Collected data
==*==

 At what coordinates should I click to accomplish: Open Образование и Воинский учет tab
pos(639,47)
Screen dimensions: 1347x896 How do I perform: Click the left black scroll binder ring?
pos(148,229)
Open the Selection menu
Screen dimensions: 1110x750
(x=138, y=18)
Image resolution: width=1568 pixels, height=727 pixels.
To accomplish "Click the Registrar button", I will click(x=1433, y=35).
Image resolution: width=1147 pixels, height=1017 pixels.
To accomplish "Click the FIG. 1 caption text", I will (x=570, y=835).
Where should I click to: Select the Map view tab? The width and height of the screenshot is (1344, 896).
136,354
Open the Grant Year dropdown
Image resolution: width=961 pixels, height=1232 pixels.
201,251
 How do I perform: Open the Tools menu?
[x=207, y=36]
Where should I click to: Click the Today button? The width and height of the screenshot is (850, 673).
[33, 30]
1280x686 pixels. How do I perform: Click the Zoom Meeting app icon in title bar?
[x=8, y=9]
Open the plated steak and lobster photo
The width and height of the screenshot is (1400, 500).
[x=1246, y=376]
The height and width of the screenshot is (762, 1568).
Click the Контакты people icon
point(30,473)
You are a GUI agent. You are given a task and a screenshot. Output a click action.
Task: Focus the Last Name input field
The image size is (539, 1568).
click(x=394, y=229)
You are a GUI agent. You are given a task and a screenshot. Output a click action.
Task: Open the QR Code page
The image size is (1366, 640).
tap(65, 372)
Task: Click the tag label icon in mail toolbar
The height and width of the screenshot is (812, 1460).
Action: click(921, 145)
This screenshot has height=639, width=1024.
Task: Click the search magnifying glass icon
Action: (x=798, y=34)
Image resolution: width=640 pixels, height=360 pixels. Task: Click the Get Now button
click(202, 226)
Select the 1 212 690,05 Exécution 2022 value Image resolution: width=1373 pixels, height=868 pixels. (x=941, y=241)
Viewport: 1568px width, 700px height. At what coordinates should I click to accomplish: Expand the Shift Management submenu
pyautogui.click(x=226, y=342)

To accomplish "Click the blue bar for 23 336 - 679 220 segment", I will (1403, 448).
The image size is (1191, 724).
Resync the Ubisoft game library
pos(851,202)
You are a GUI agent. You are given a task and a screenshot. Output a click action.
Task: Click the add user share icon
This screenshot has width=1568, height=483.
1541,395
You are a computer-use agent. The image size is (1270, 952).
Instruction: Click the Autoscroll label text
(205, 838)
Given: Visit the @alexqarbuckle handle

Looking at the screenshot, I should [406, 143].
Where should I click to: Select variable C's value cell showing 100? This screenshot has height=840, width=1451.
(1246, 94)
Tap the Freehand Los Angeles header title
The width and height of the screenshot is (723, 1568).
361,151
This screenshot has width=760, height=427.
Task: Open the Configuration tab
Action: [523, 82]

==*==

Problem — Find the line that contains "The height and width of the screenshot is (812, 1460)." in the data above. Reproduce it and every later line exactly, through the last one.

Answer for this exercise —
The height and width of the screenshot is (812, 1460).
Action: click(921, 145)
This screenshot has height=639, width=1024.
Task: Click the search magnifying glass icon
Action: (x=798, y=34)
Image resolution: width=640 pixels, height=360 pixels. Task: Click the Get Now button
click(202, 226)
Select the 1 212 690,05 Exécution 2022 value Image resolution: width=1373 pixels, height=868 pixels. (x=941, y=241)
Viewport: 1568px width, 700px height. At what coordinates should I click to accomplish: Expand the Shift Management submenu
pyautogui.click(x=226, y=342)

To accomplish "Click the blue bar for 23 336 - 679 220 segment", I will (1403, 448).
The image size is (1191, 724).
Resync the Ubisoft game library
pos(851,202)
You are a GUI agent. You are given a task and a screenshot. Output a click action.
Task: Click the add user share icon
This screenshot has width=1568, height=483.
1541,395
You are a computer-use agent. The image size is (1270, 952).
Instruction: Click the Autoscroll label text
(205, 838)
Given: Visit the @alexqarbuckle handle

Looking at the screenshot, I should [406, 143].
Where should I click to: Select variable C's value cell showing 100? This screenshot has height=840, width=1451.
(1246, 94)
Tap the Freehand Los Angeles header title
The width and height of the screenshot is (723, 1568).
361,151
This screenshot has width=760, height=427.
Task: Open the Configuration tab
Action: [523, 82]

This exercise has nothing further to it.